--- Input material Enclosed Below ---
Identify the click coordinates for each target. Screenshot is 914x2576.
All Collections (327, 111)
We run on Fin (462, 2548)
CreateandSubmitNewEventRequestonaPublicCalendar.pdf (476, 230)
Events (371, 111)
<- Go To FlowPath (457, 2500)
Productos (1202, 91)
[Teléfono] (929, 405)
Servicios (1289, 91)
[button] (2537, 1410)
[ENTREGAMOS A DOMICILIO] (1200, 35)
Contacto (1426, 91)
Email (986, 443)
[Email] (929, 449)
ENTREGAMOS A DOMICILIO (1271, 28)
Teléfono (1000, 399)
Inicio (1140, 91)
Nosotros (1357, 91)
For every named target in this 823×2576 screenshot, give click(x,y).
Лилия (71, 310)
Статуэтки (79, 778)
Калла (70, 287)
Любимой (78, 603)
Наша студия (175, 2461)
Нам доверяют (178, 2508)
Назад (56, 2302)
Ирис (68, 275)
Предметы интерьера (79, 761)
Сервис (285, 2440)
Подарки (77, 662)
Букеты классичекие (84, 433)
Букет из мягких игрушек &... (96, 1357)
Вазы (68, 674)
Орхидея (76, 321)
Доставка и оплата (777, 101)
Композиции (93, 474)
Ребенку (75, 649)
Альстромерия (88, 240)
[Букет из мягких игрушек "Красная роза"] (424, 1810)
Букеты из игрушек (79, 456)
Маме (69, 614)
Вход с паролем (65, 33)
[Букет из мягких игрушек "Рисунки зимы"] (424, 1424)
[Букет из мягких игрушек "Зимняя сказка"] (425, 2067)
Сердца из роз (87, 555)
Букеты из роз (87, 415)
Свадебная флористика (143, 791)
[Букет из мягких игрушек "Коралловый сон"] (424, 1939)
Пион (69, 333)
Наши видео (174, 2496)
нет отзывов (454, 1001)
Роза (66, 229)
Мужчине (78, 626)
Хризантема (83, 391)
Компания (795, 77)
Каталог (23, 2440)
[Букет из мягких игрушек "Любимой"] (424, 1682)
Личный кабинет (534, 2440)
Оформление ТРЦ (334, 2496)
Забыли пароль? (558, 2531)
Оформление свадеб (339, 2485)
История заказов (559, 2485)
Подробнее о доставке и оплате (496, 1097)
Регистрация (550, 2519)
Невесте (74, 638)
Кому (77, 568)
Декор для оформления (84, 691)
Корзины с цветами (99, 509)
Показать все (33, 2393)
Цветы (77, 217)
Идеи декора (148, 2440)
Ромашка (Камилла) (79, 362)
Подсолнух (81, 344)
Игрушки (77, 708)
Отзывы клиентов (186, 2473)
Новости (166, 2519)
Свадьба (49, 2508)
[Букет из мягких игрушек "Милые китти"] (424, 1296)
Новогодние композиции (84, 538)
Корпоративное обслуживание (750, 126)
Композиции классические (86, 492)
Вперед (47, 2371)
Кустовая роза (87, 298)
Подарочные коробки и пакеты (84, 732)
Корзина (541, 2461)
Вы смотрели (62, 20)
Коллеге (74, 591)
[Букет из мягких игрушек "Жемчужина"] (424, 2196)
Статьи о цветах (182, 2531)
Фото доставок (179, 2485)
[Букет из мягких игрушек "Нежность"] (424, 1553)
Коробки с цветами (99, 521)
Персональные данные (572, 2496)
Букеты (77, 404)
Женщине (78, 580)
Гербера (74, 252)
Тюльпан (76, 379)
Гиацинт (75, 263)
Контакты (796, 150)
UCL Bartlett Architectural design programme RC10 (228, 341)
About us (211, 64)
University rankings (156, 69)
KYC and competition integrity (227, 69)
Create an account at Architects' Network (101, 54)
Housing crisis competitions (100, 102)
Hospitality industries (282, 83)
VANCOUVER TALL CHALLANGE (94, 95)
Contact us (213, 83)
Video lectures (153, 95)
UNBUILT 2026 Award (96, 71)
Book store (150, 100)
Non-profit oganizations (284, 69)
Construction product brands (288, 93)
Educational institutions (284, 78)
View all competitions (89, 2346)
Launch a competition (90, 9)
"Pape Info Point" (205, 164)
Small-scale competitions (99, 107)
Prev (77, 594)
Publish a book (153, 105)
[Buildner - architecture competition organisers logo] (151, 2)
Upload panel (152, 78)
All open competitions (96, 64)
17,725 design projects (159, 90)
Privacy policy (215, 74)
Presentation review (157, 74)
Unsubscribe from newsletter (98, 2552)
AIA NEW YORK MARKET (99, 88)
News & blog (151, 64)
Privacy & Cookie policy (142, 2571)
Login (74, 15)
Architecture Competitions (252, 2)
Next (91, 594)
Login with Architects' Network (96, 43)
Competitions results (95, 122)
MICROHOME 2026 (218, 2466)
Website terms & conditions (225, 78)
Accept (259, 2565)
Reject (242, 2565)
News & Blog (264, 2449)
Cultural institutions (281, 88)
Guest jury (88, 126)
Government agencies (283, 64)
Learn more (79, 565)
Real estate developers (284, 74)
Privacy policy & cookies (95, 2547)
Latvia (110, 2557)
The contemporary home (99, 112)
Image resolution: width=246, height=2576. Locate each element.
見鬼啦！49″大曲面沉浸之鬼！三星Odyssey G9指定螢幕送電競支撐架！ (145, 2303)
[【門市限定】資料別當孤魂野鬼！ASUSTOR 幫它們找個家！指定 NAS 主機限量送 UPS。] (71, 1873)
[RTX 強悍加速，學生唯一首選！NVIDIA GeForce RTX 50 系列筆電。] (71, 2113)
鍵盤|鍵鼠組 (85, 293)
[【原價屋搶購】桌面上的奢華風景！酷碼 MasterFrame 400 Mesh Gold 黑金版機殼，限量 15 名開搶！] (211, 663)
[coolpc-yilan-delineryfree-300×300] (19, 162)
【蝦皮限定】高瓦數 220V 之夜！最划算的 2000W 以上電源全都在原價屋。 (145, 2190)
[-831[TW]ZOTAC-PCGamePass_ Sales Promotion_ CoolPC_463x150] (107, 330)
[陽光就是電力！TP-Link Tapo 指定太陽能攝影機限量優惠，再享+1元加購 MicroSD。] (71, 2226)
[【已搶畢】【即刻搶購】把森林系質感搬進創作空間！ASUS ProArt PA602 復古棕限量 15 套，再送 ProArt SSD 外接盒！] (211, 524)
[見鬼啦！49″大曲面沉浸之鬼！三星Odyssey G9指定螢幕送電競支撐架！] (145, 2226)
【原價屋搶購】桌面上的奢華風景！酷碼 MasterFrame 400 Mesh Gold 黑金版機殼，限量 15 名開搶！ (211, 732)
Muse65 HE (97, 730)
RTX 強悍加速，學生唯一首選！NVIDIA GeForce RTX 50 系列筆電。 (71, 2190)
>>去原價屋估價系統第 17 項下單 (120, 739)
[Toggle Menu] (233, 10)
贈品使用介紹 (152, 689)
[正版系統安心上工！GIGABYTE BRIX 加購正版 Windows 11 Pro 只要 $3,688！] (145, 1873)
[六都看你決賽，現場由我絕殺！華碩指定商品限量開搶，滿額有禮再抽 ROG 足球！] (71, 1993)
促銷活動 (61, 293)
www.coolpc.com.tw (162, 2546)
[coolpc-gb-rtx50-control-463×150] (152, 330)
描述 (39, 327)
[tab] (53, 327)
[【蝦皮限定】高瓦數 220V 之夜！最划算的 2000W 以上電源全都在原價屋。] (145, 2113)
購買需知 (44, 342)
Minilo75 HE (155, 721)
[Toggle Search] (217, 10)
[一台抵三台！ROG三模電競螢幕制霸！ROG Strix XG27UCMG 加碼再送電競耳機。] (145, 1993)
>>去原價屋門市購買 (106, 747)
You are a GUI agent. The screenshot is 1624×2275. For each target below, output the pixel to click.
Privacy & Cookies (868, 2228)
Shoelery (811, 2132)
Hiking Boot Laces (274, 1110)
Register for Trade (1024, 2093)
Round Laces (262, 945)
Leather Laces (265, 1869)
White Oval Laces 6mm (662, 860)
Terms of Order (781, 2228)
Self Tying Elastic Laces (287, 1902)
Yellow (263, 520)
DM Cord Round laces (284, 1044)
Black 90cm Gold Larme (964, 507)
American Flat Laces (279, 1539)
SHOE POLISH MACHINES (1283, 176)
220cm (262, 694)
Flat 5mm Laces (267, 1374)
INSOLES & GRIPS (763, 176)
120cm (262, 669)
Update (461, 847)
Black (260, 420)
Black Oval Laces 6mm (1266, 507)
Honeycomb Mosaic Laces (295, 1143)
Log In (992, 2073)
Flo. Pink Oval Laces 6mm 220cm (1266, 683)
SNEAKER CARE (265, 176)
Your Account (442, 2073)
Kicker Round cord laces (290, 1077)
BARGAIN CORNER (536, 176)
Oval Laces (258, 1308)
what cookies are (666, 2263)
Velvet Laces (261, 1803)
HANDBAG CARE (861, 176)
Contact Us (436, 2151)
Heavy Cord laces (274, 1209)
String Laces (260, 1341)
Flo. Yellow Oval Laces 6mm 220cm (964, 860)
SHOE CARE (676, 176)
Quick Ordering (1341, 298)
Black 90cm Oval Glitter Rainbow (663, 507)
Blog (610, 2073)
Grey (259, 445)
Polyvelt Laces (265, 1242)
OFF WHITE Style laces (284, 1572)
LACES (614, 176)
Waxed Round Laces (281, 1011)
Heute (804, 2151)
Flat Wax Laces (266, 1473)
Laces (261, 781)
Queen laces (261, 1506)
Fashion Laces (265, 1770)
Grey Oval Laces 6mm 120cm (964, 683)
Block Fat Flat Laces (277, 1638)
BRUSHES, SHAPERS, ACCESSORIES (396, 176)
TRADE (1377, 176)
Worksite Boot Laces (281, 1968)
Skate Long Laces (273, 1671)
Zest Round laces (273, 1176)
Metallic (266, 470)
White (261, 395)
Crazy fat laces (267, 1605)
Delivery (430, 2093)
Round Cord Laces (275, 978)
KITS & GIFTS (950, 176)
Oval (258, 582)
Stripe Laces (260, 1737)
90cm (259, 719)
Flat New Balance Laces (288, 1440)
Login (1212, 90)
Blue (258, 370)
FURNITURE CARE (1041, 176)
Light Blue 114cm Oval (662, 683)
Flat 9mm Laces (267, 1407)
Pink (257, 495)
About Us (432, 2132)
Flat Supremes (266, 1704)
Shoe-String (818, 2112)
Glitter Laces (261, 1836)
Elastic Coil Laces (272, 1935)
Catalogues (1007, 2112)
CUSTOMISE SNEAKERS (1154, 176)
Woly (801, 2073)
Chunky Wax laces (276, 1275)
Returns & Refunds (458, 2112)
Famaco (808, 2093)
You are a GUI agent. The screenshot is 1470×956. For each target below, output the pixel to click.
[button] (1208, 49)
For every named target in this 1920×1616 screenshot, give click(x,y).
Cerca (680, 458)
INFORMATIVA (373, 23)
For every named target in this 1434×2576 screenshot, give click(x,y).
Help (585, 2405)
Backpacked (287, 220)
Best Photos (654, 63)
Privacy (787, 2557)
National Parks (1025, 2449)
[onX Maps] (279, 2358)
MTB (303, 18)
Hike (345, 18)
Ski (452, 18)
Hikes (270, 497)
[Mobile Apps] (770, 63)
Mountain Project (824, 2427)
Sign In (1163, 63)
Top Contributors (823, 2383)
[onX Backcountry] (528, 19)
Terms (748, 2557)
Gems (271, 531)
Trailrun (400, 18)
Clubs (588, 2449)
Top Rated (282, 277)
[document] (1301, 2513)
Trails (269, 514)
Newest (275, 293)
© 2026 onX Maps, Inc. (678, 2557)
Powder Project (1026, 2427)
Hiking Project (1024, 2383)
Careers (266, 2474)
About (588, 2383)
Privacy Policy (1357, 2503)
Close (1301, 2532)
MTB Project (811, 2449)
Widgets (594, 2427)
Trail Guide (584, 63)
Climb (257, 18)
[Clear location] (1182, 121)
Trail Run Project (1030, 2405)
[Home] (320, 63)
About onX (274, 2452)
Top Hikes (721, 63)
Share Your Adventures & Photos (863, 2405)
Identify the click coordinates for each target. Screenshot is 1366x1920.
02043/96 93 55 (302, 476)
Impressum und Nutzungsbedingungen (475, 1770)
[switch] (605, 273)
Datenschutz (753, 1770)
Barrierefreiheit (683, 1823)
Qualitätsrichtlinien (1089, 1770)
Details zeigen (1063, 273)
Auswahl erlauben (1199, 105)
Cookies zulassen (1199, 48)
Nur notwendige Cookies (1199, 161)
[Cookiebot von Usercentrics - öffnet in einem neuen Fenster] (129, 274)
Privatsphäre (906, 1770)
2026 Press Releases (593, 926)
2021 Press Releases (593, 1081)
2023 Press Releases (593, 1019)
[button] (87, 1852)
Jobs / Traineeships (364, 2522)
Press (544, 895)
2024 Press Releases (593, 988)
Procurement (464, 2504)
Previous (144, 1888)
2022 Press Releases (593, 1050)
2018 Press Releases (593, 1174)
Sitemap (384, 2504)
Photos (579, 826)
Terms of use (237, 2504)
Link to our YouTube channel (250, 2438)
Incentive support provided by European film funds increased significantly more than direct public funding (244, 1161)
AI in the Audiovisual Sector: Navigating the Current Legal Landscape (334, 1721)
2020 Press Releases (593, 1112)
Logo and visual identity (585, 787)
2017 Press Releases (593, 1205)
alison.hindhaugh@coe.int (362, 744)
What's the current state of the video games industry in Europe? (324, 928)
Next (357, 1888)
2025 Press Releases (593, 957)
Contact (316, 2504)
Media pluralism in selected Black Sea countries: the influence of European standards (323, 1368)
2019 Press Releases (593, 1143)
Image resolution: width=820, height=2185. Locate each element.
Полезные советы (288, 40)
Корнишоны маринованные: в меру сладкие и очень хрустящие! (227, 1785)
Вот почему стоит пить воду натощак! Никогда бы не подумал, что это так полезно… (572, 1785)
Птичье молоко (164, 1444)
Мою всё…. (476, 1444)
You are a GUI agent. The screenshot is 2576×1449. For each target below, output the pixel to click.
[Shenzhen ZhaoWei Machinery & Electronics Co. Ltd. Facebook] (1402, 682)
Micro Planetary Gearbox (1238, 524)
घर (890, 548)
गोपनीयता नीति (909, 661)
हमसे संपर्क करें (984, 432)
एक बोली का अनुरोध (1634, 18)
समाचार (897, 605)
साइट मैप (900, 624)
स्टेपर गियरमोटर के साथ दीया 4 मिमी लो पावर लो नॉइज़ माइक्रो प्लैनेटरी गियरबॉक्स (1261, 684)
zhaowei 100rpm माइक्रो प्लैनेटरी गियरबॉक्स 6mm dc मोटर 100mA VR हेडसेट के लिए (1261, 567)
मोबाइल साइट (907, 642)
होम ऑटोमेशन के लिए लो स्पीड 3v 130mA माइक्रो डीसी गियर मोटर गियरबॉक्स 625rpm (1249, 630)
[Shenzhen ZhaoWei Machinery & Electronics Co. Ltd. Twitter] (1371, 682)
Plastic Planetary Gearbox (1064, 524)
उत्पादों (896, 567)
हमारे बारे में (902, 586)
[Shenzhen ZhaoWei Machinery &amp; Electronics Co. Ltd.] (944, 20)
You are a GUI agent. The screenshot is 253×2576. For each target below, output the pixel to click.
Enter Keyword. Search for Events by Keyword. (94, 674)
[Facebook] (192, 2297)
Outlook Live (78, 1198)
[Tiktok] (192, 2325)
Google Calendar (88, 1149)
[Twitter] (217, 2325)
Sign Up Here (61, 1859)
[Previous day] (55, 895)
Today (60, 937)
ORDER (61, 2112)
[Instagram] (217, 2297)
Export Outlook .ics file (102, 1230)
--- End of Enclosed Input material ---
Problem — How many lines in these entries hold the string "Round"? Answer with the number alone.

Output for this task — 6